In Nevada, where same-day voter registration has been allowed since 2019, four of the five chatbots tested wrongly asserted that voters would be blocked from registering to vote weeks before election day.
“It scared me, more than anything, because the information provided was wrong,” said Nevada Secretary of State Francisco Aguilar, a Democrat who participated in the January testing workshop.
The research and report are the product of the AI Democracy Projects, a collaboration between Proof News, a new nonprofit news outlet led by investigative journalist Julia Angwin, and the Science, Technology and Social Values Lab at the Institute for Advanced Study in Princeton, N.J.
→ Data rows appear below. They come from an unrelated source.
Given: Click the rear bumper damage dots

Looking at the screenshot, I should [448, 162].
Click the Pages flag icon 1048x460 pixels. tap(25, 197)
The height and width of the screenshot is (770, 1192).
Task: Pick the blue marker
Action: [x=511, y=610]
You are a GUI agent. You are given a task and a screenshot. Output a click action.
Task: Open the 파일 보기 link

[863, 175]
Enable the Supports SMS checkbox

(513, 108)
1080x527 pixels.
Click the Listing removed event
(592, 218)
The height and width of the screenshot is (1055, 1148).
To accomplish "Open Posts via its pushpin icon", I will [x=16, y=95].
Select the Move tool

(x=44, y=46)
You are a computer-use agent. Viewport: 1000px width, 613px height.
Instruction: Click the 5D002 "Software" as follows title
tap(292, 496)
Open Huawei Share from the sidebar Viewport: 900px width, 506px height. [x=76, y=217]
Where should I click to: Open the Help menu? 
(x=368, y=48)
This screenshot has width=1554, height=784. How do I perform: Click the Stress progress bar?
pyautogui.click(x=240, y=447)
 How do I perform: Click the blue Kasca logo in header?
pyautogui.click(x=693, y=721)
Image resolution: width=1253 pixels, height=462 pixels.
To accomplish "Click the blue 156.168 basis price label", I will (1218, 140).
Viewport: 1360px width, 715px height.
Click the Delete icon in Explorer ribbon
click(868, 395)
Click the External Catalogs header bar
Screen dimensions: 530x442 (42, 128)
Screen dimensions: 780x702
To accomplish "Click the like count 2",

Most adults in the U.S. fear that AI tools — which can micro-target political audiences, mass-produce persuasive messages and generate realistic fake images and videos — will increase the spread of false and misleading information during this year’s elections, according to a recent poll from the Associated Press-NORC Center for Public Affairs Research and the University of Chicago’s Harris School of Public Policy.
And attempts at AI-generated election interference have already begun, such as when AI robocalls that mimicked President Biden’s voice tried to discourage people from voting in New Hampshire’s primary election in January.
Politicians also have experimented with the technology, such as using AI chatbots to communicate with voters and adding AI-generated images to ads.
But in the U.S., Congress has yet to pass laws regulating AI in politics, leaving the tech companies behind the chatbots to govern themselves.
Two weeks ago, major technology companies signed a largely symbolic pact to voluntarily adopt “reasonable precautions” to prevent artificial intelligence tools from being used to generate increasingly realistic AI-generated images, audio and video, including material that provides “false information to voters about when, where, and how they can lawfully vote.”
The report’s findings raise questions about how the chatbots’ makers are complying with their own pledges to promote information integrity this presidential election year.
Overall, the report found Gemini, Llama 2 and Mixtral had the highest rates of wrong answers, with the Google chatbot getting nearly two-thirds of all answers wrong.
One example: When asked whether people could vote via text message in California, the Mixtral and Llama 2 models went off the rails.
“In California, you can vote via SMS (text messaging) using a service called Vote by Text,” Meta’s Llama 2 responded. “This service allows you to cast your vote using a secure and easy-to-use system that is accessible from any mobile device.”
To be clear, voting via text is not allowed, and the Vote by Text service does not exist.